Ankara renews threat to seal border with Kurdistan

The renewed Turkish threat to cut the tens of billions worth commercial ties with Kurdistan came as Prime Minister Binali Yildirim is expected to embark on a visit to Baghdad on Sunday.

ERBIL, Kurdistan Region (Kurdistan 24) – Turkey will shut down a vital border crossing and its trade with the Kurdistan Region gradually and in tandem with the governments in Baghdad and Tehran in response to Erbil's quest for statehood, said a top aide for President Recep Tayyip Erdogan on Thursday.

"We by no means harbor any intentions or thoughts of punishing Iraq's Kurds.

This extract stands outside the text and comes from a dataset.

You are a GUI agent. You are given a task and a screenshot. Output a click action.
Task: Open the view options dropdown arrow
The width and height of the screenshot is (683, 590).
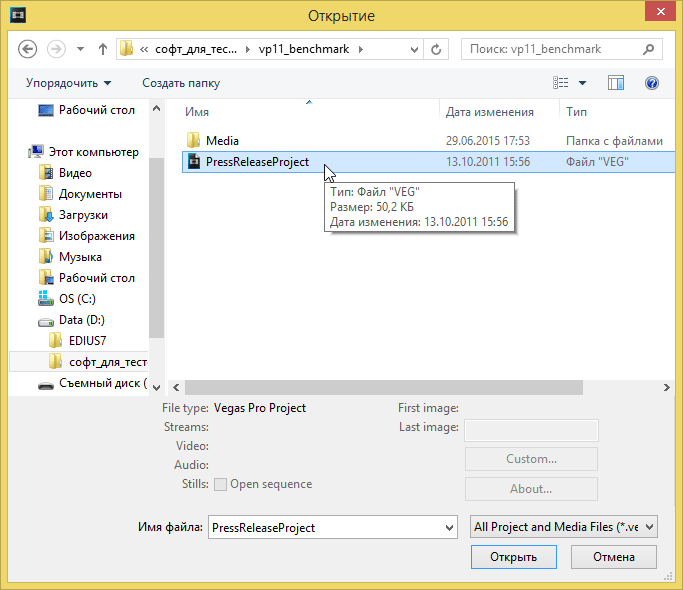point(583,83)
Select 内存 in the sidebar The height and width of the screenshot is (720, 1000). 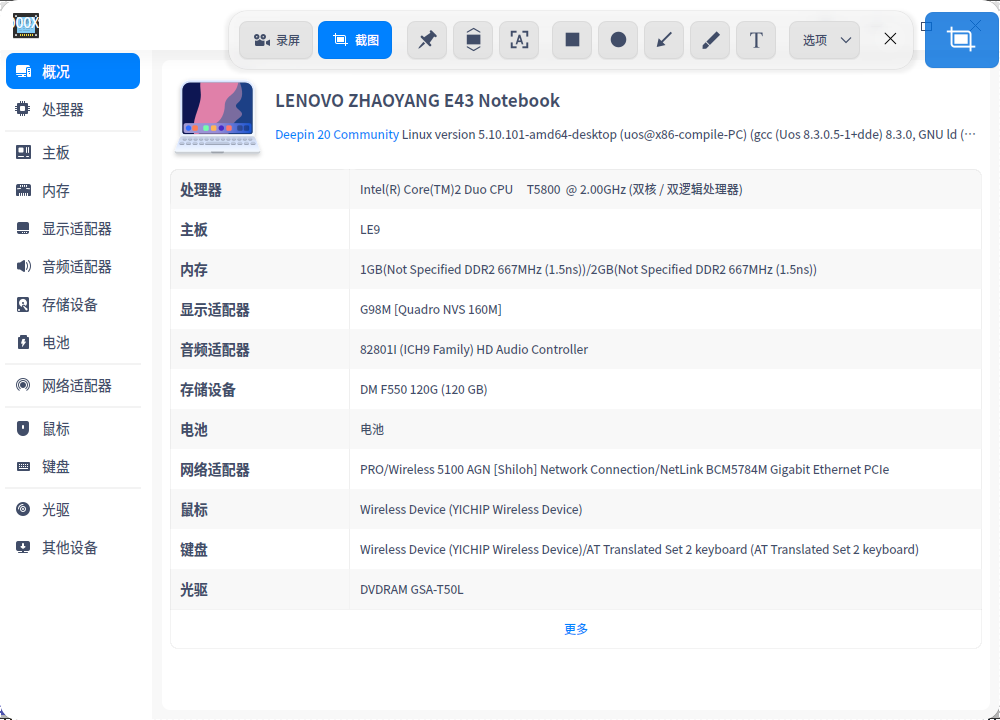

What we are against is the initiative to divide [Iraq]," Erdogan's spokesperson Ibrahim Kalin told reporters in Istanbul.

However, he said punitive measures Turkey and Iran were mulling in retaliation to the Kurdistan leadership's decision to hold a referendum on independence from Iraq last month "would hurt the Kurds."

"[Changing the borders] harms not only Iraq's territorial integrity but also our Kurdish brothers who live in the Kurdish region," Kalin emphasized, refraining from using Kurdistan's constitutionally and internationally recognized name.

He reiterated his country's call for the Kurdish leadership to "immediately" reverse the results of the referendum.

The renewed Turkish threat to cut tens-of-billions-worth commercial ties with Kurdistan comes as Prime Minister Binali Yildirim is expected to embark on a visit to Baghdad Sunday to meet with his Iraqi counterpart, Haider al-Abadi.

Both governments have been looking for an alternative border crossing that could bypass the Kurdistan Region as the entirety of Turkish goods shipped to Iraq go through Kurdistan Regional Government-administered (KRG) areas. 

Yildirim's cabinet members have proposed a narrow passageway, where the borders of Turkey, Iraq, and Syria which divide the Kurds converge.

“We have proposed Baghdad the opening of a new gate in Ovakoy, west of the currently-used Khabur gate, and we expect it will be approved," Yildirim recently told the media.

But the Iraqi side of Ovakoy, too, is under the Kurdistan Region's control.

On Wednesday, a Kurdish official ruled out the opening of any new border crossing without Kurdistan's permission.

“No border crossing could open in the Kurdistan Region without the official approval of the Kurdistan Regional Government (KRG),” said Secretary-General of the Peshmerga. Jabar Yawar.